**Exercise goal**:
For the data that follows, print the line with "The width and", the line with "Image resolution: width=613", and all lines between them, exactly as they stand. Omit pictures and add nothing.

**The records**:

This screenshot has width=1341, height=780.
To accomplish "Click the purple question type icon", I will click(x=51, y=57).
==
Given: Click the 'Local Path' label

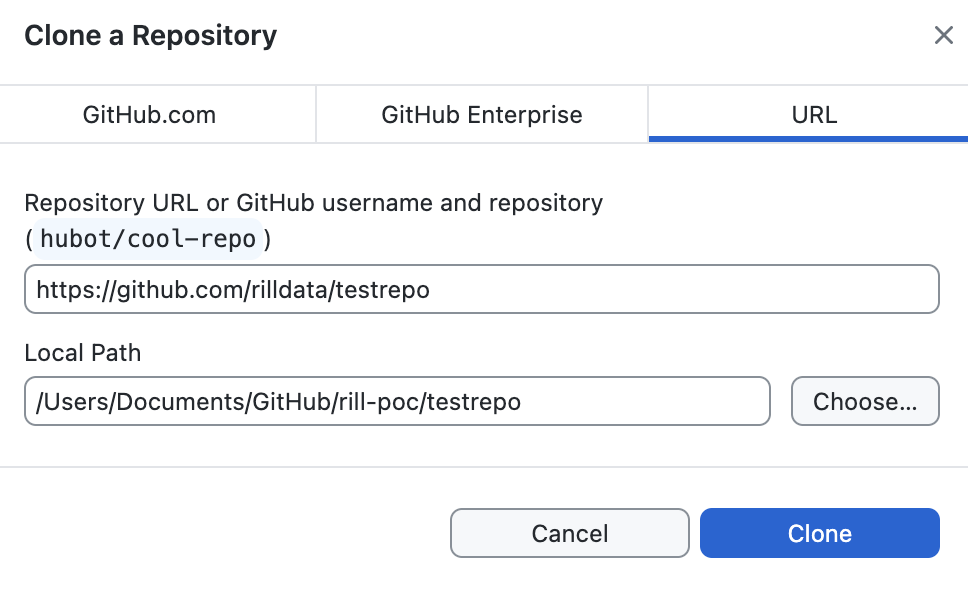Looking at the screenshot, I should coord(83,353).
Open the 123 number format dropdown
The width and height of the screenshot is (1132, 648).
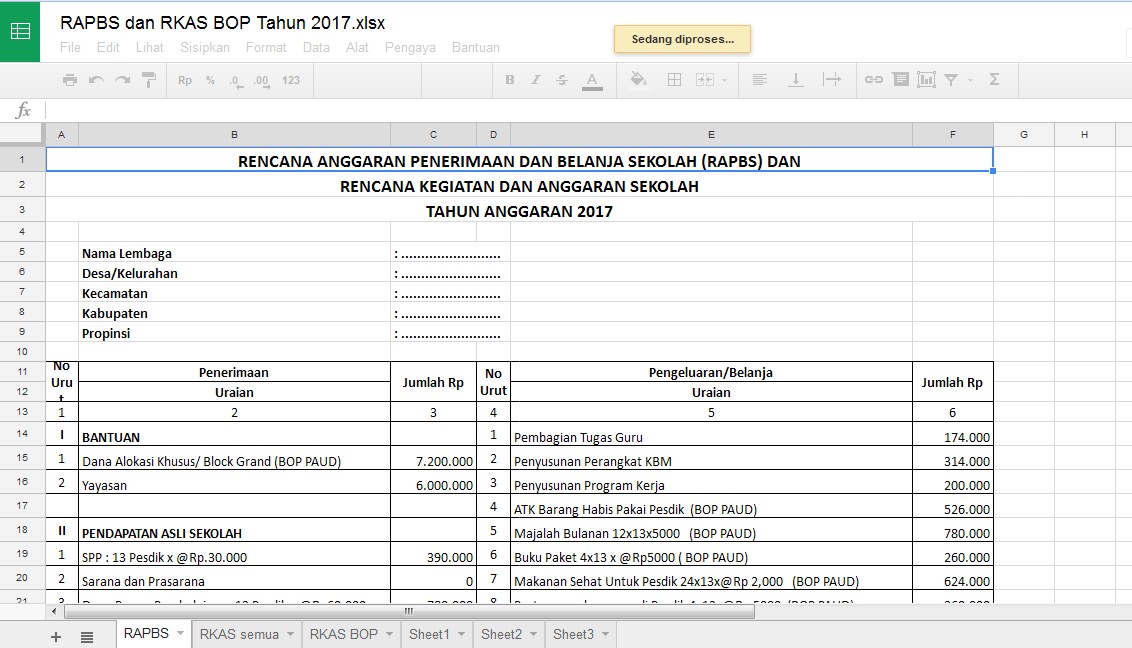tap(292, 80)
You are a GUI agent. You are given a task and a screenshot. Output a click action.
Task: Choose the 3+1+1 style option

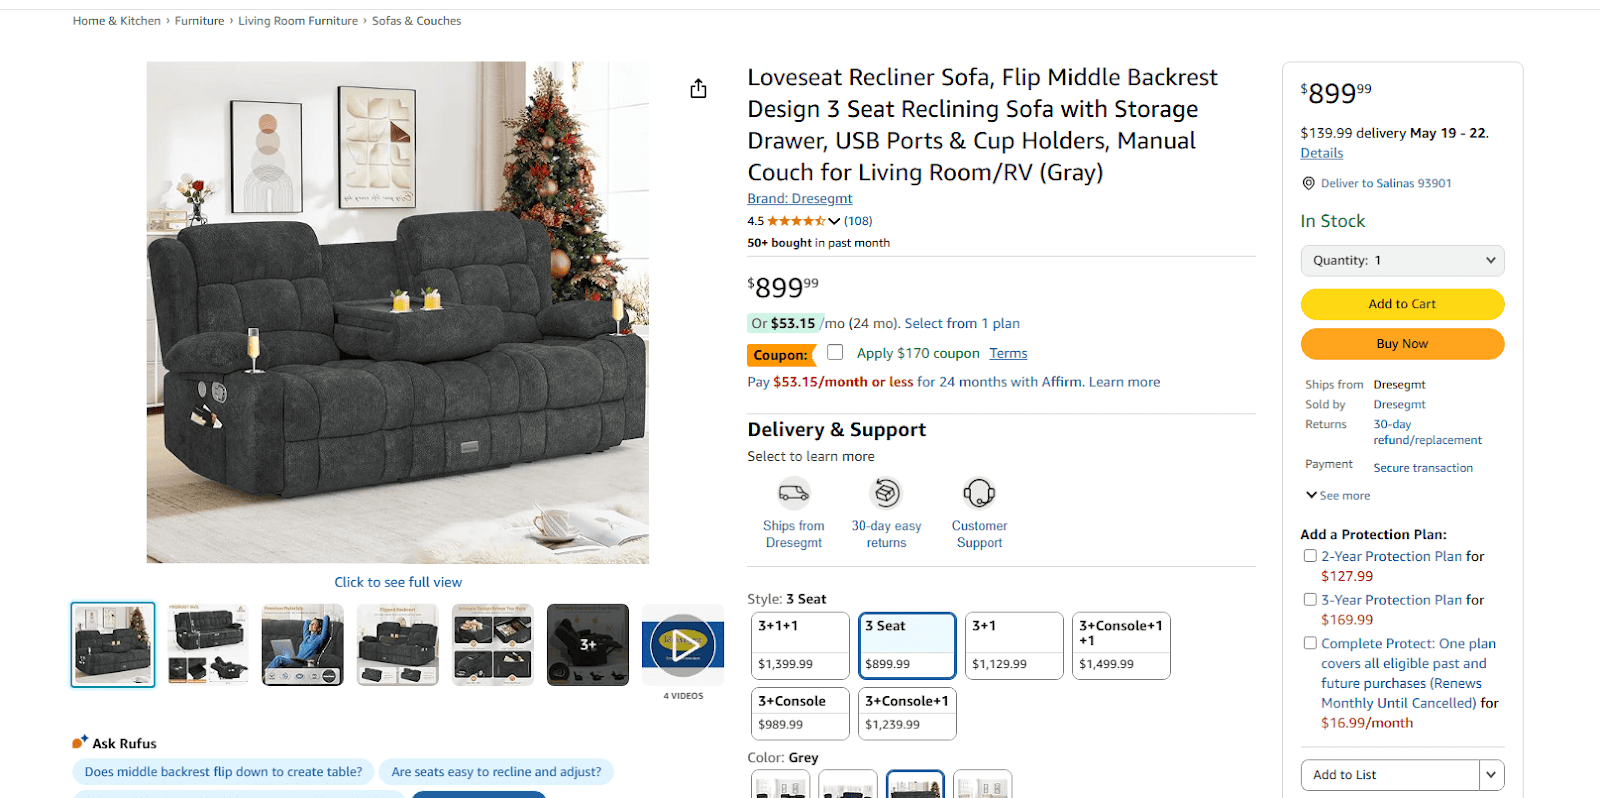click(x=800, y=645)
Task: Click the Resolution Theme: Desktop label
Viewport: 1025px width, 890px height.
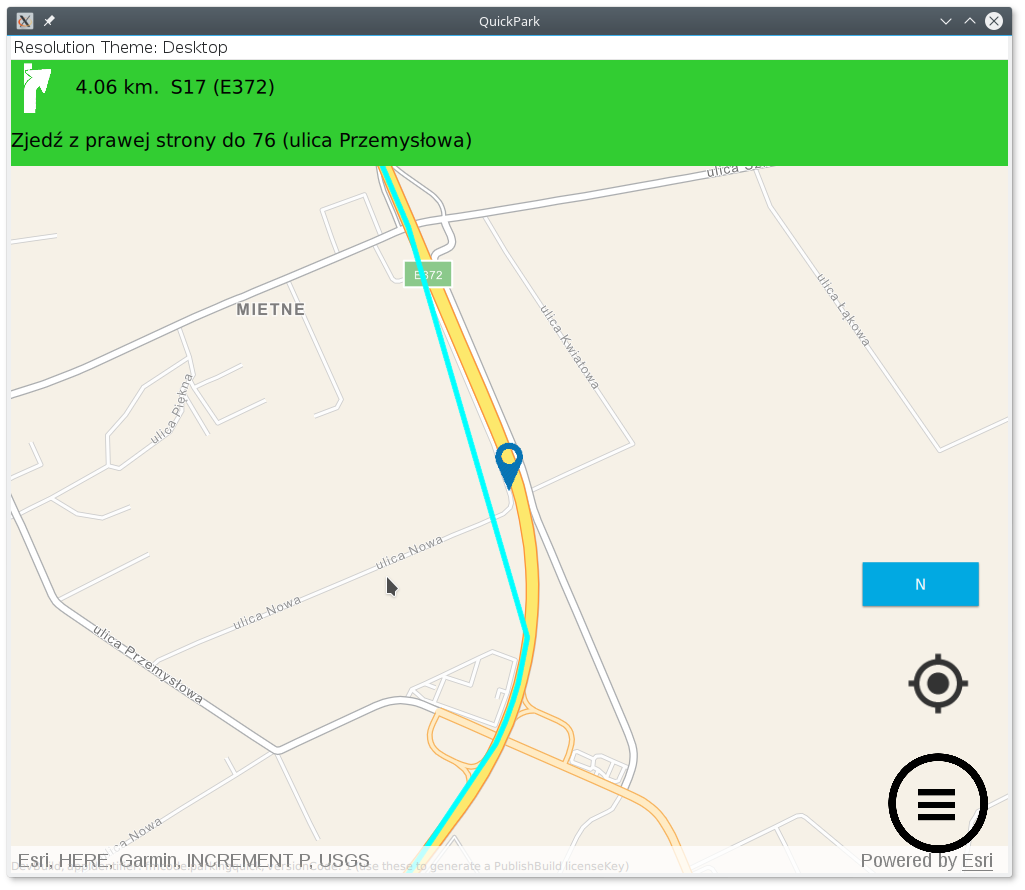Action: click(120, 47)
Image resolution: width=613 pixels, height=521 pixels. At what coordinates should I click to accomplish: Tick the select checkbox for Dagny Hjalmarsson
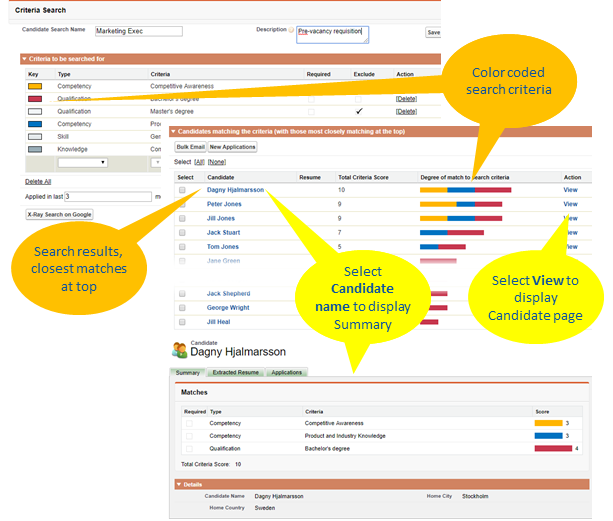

**Solution for this task**:
The width and height of the screenshot is (1132, 648).
tap(292, 80)
You are a GUI agent. You are given a task and a screenshot. Output a click action.
Task: Choose the 3+1+1 style option

click(x=800, y=645)
Task: Click the Resolution Theme: Desktop label
Viewport: 1025px width, 890px height.
Action: click(120, 47)
Image resolution: width=613 pixels, height=521 pixels. At what coordinates should I click to accomplish: Tick the select checkbox for Dagny Hjalmarsson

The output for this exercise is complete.